Désormais, les employeurs seront tenus d’appliquer dès leur entrée dans l’Hexagone les règles sociales françaises, et notamment le salaire minimum. Les charges sociales, elles, resteront celles du pays d’origine. Le nouveau régime prévaudra également dans le cadre du transport international : sur un Madrid-Paris, les règles françaises s’appliqueront à partir du franchissement de la frontière. Ce ne sera pas le cas pour les poids lourds qui ne feront que passer par la France.

Cette mesure avait été insérée dans la loi Macron afin de « renforcer la lutte contre la concurrence sociale déloyale », avait expliqué à l’époque le secrétariat d’Etat aux Transports. Mais le gouvernement a tardé pour publier le décret d’application, car la mise en œuvre s’annonce complexe. Pour les entreprises, tout d’abord. Un routier polonais passant trois jours en France sera durant ce laps de temps sous un régime de salaire, mais aussi de congés différents. Et les comptables étrangers ne seront pas les seuls à avoir la migraine : de nombreux transporteurs français ont ouvert des filiales en Pologne ou au Portugal pour rester compétitifs à l’international. Ils dénonçaient, ces derniers mois, les difficultés de mise en application. « Les entreprises sont toutes équipées de logiciels de géolocalisation très précis. Cela facilitera les calculs », tempère un expert.
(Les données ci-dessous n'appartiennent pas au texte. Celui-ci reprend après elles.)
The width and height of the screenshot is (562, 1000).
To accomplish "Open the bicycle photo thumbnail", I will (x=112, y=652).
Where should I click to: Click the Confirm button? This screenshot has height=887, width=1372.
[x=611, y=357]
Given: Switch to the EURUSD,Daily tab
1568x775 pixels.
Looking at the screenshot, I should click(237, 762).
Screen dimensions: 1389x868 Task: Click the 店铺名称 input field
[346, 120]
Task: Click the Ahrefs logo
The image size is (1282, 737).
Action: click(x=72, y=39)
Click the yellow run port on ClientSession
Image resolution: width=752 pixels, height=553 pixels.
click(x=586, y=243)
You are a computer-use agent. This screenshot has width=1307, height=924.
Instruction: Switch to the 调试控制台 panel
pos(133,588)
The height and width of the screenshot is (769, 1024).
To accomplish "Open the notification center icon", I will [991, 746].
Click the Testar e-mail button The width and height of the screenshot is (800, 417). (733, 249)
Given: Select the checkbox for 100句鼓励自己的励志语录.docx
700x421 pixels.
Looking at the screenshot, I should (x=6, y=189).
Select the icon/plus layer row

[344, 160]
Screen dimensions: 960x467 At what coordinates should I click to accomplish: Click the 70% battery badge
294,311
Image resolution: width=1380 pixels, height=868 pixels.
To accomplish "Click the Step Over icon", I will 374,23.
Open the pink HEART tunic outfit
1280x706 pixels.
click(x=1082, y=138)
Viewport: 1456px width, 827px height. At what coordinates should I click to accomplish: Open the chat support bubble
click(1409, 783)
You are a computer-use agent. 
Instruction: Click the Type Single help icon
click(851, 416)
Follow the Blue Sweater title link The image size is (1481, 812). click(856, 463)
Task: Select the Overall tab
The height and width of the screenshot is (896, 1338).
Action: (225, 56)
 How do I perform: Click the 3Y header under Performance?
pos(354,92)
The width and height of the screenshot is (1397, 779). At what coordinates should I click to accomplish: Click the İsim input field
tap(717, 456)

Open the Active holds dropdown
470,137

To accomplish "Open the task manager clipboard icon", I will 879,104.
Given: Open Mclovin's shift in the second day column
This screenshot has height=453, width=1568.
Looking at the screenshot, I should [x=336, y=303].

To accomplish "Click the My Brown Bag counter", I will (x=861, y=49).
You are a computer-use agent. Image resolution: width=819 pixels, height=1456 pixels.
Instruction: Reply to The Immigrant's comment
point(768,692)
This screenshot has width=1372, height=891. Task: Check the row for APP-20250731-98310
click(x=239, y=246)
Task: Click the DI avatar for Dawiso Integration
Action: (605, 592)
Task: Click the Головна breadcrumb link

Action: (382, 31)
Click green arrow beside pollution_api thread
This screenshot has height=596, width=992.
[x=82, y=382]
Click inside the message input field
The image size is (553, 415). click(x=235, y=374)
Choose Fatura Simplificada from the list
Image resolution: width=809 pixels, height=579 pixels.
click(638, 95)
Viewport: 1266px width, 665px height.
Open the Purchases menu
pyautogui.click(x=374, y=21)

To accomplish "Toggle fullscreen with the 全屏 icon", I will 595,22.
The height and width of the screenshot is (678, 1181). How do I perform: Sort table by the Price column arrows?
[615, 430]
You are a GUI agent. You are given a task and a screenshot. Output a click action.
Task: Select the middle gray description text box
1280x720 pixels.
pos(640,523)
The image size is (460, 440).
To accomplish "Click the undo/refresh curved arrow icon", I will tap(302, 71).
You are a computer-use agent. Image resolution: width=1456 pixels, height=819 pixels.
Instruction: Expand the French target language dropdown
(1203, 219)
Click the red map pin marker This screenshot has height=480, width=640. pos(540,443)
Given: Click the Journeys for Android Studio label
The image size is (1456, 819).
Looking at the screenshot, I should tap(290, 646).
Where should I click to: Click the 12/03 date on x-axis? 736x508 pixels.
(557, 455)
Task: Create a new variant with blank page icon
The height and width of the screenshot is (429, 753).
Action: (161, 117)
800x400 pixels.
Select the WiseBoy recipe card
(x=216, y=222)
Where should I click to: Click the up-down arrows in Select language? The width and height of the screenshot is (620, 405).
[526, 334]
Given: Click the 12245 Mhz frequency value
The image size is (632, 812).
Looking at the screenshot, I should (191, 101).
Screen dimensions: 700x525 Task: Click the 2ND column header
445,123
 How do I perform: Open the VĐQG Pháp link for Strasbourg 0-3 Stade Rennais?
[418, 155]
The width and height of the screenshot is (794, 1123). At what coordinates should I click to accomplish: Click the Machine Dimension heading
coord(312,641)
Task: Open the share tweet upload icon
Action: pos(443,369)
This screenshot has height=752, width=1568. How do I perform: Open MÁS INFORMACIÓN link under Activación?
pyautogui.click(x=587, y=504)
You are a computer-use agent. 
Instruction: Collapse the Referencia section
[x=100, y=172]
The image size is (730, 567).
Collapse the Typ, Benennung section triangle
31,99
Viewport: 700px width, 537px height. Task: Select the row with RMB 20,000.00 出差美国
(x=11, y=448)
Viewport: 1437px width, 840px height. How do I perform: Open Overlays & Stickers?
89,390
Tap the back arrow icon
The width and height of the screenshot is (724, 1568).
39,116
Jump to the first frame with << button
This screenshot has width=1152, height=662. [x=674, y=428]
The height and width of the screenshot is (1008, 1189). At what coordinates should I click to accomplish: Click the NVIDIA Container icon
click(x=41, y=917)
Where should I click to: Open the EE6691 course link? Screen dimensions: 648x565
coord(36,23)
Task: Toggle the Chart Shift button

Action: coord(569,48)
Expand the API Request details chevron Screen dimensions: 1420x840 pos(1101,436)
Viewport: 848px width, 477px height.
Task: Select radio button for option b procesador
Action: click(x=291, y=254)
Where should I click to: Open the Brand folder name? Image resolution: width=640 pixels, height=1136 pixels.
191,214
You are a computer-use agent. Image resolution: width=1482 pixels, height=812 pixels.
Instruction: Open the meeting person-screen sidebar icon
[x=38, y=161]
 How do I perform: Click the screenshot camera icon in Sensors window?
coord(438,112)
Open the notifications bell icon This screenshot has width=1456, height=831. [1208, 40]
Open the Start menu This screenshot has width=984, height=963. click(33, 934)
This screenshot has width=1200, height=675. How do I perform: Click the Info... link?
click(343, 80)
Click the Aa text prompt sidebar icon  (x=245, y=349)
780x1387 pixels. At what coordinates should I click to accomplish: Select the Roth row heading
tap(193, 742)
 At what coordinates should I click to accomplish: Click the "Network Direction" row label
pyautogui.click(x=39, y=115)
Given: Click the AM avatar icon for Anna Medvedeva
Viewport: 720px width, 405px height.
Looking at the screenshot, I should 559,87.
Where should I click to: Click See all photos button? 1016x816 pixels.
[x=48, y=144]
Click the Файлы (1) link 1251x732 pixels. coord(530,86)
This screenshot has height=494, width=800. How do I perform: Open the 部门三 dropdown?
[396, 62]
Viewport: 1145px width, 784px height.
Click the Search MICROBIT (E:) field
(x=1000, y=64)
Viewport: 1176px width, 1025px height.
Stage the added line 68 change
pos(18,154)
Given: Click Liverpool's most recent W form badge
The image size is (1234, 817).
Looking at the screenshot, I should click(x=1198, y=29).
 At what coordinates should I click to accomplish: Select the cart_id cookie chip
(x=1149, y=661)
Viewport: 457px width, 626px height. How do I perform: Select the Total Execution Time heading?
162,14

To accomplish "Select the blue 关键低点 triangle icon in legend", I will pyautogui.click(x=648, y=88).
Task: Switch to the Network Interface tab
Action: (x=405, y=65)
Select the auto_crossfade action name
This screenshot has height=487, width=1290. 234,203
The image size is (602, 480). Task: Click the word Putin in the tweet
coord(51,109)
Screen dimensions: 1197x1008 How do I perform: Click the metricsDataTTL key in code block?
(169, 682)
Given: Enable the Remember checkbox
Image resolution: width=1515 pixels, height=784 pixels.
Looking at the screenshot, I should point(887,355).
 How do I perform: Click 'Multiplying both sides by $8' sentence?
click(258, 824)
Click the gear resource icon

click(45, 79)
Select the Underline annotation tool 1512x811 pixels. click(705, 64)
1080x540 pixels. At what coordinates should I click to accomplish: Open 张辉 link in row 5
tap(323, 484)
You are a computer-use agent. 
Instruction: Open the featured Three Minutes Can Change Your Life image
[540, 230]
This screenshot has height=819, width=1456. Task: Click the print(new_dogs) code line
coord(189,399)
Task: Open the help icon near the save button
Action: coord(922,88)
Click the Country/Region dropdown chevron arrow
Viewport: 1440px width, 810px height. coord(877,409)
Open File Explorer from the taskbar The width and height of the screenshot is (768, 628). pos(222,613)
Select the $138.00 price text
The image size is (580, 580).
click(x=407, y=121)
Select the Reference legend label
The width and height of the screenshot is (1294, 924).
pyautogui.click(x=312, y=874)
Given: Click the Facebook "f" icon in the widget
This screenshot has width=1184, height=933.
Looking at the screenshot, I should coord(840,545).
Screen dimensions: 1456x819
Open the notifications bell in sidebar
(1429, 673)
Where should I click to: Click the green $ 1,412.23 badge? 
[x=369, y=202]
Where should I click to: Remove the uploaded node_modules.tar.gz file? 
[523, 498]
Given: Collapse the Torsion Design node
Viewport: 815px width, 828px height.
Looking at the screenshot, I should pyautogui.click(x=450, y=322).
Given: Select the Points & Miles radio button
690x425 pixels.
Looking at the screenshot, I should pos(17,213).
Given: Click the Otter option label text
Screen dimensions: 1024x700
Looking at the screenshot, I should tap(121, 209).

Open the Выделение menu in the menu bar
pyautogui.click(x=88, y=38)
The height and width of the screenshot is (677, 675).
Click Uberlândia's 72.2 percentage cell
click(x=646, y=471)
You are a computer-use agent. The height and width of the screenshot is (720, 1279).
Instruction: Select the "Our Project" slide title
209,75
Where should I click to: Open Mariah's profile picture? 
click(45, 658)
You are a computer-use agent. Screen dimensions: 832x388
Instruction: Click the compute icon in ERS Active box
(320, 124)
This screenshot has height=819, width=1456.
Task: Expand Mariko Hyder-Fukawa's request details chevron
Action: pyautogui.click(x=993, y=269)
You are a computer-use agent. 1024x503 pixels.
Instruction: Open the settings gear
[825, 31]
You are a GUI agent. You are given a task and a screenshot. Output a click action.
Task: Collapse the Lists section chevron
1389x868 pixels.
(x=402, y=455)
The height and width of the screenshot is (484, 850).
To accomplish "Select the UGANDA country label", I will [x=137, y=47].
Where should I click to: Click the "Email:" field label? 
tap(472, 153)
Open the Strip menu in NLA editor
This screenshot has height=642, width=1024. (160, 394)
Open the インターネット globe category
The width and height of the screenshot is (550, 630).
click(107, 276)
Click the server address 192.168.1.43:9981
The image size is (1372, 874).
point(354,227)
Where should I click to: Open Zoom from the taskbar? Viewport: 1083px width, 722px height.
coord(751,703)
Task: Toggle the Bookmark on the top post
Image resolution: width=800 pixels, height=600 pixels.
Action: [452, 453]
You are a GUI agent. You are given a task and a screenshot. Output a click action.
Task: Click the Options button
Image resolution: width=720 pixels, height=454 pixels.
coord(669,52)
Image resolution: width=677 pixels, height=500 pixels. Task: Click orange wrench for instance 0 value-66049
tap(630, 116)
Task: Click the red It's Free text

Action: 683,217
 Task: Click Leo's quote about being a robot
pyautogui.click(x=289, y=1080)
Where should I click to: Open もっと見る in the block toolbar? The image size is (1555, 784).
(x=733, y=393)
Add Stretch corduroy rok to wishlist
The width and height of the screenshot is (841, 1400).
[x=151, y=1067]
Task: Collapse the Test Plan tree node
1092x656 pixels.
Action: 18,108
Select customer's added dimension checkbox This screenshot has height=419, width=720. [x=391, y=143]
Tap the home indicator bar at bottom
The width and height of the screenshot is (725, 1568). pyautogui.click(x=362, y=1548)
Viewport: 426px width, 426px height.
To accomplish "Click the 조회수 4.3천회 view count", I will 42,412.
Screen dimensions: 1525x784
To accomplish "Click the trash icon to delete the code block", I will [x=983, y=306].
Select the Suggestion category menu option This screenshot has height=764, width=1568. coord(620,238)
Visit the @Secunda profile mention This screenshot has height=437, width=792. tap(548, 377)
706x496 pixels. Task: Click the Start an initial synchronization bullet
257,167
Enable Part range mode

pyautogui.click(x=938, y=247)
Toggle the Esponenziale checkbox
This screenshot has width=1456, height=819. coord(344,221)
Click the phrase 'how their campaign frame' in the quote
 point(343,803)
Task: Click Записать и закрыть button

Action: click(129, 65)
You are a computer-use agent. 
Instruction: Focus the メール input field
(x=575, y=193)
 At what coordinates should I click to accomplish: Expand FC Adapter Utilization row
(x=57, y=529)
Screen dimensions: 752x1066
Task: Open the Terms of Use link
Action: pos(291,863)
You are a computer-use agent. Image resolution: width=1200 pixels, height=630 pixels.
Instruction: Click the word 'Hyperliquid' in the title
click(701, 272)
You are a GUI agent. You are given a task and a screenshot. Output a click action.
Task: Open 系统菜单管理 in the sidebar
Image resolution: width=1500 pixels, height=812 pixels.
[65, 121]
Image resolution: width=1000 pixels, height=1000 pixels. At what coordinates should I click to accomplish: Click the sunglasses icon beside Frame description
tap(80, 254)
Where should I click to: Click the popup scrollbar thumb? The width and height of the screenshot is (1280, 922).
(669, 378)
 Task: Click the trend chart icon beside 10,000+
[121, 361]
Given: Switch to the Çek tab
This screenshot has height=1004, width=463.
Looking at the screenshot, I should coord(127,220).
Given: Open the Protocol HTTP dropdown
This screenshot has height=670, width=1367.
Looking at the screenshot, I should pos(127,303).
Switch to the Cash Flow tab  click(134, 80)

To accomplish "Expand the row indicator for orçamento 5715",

Mais le casse-tête est aussi du côté des pouvoirs publics, qui devront s’assurer que les variations de salaire sont bien appliquées par des entreprises basées à Barcelone ou à Bucarest. Le gouvernement prévoit pour cela des contrôles au bord de la route, mais aussi jusqu’à dix-huit mois a posteriori, feuilles de paie à l’appui. Dernière difficulté : s’assurer que la Commission européenne, qui regarde de très près cette initiative, n’y verra pas une entrave à la libre circulation des travailleurs. Dans ce dossier, Paris peut s’appuyer sur l’Allemagne, qui a mis en place un dispositif à peu près similaire. (ECHOS 11/4/16)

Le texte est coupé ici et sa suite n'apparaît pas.